Trading, which was previously restricted to institutional investors through the over-the-counter market, where banks and brokers set prices with typical minimum trades of 100 million naira ($636,000), begins today on the Nigerian Stock Exchange. (NGSEINDX) Live prices will be provided on securities for retail investors. Access Bank Plc (ACCESS), Nigeria’s fourth-largest lender, and Fidelity Bank Plc (FIDELITY) aren’t participating and said retail bonds will be more expensive than the OTC market.
The regulator of sub-Saharan Africa’s second-largest bourse wants to bring bond trading under its control and improve transparency, Securities & Exchange Commission Director General Arunma Oteh said in a Dec. 21 interview. The introduction of retail trading follows a “long drawn-out battle” between the bourse and banks, which helped start bond trading, said Kunle Ezun, a Lagos-based fixed income and currencies analyst at Ecobank Transnational Inc. (ETI)
“The market operators who have acted as primary market dealers or as market makers in the secondary market would want to hold on strongly to the bond market,” Ezun said in e-mailed comments on Jan. 29. “The banks have come a long way, building the bond market from nothing, assuming market and operational risks on behalf of the government.”
Nigeria’s bond market has rallied since JPMorgan Chase & Co., the world’s biggest underwriter of emerging-market debt, said in August it would add the country’s securities to its benchmark GBI-EM index. Barclays Plc will add Nigeria to its local-currency government bond index in March.
“There is isn’t much demand for bonds at the retail level,” Dapo Olagunju, the Lagos-based group treasurer at Access Bank, said in an e-mailed reply to questions on Jan. 28. The appointed market makers “will have to draw pricing from the OTC market, which essentially will make the trades on the exchange more expensive relative to the OTC market.”
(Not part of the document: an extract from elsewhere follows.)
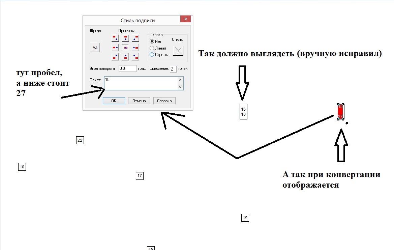
Task: Select the Нет pointer option
Action: point(152,41)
Yields on the Nigerian government’s 16.39 percent naira debt due January 2022 have dropped 490 basis points since the start of August to 11.26 percent, according to yesterday’s prices compiled by Bloomberg. That compares with a 13 basis- point decline in South African government bond yields due in March 2021 to 6.53 percent over the period and 9 basis points for 10-year notes to 6.86 percent.
The exchange of Africa’s biggest oil producer is aiming for a market value of $1 trillion by 2016 from $64.2 billion, according to data compiled by Bloomberg. The volume and value of stocks on the Nigerian bourse plunged following a debt crisis in 2008 and 2009 that threatened the country’s banking industry with collapse.
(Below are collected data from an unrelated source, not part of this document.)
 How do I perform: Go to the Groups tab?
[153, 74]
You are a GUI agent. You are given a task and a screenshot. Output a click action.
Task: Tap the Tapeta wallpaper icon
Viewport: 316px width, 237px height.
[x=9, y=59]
Nigeria’s outstanding government bonds totalled 6.5 trillion naira at the end of last year, while the face value of government bonds trading on the OTC market for the week through Jan. 11 was 285 billion naira, according to the Debt Management Office in Abuja.
The retail market “does not replace the OTC trading, rather it complements it and is there to deepen the bond market,” Dipo Omotoso, assistant general manager of product management at the exchange, said Jan. 30 in a phone interview from Lagos, the commercial capital. “Awareness of fixed-income securities is growing among the retail investors now and they’re looking beyond traditional equities to other asset classes, because of what happened in the aftermath of the 2008 crash.”
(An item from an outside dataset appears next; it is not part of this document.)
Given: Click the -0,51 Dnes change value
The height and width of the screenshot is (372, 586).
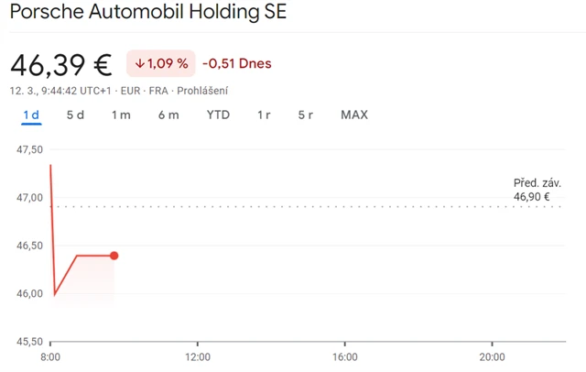Looking at the screenshot, I should pos(236,64).

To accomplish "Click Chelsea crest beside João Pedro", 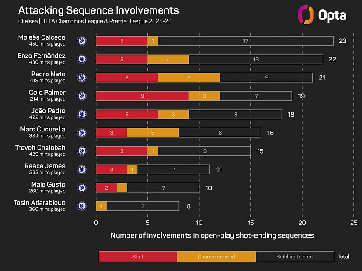I will pos(82,114).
The bourse will wait three months after retail trading has started to collect data on the size of the exchange driven market, said Omotoso, declining to estimate potential capitalization and average size of trades. An increase in volumes will help reduce trading costs over time, the bourse’s Omotoso said.
“For now banks would not be using the platform, the platform would be mostly for stock brokers,” Uche Onwubuya, a bond trader at Fidelity Bank, said in an e-mailed reply to questions on Jan. 28. “Smaller chunks of bonds would be sold to retail investors. Currently because of the huge volumes traded in the normal OTC market, this market is dominated by banks and pension fund administrators.”
The exchange appointed six market makers for fixed-income securities on Jan. 15 in preparation for trading of the assets on the local bourse. The market makers, who have to have 500 million naira in cash and easily traded assets, are Capital Bancorp Plc and Cordros Capital Ltd., ESS/Dunn Loren Merrifield, FSDH Securities Ltd., Greenwich Securities Ltd. and GTB Securities Ltd. Traders and treasurers at banks including Skye Bank Plc, First City Monument Bank Ltd. and Diamond Bank Plc, didn’t immediately respond to e-mailed requests for comment.
“The banks haven’t done that much marketing at the retail end,” said Olagunju. “The retail platform may be what is needed to unlock the market.”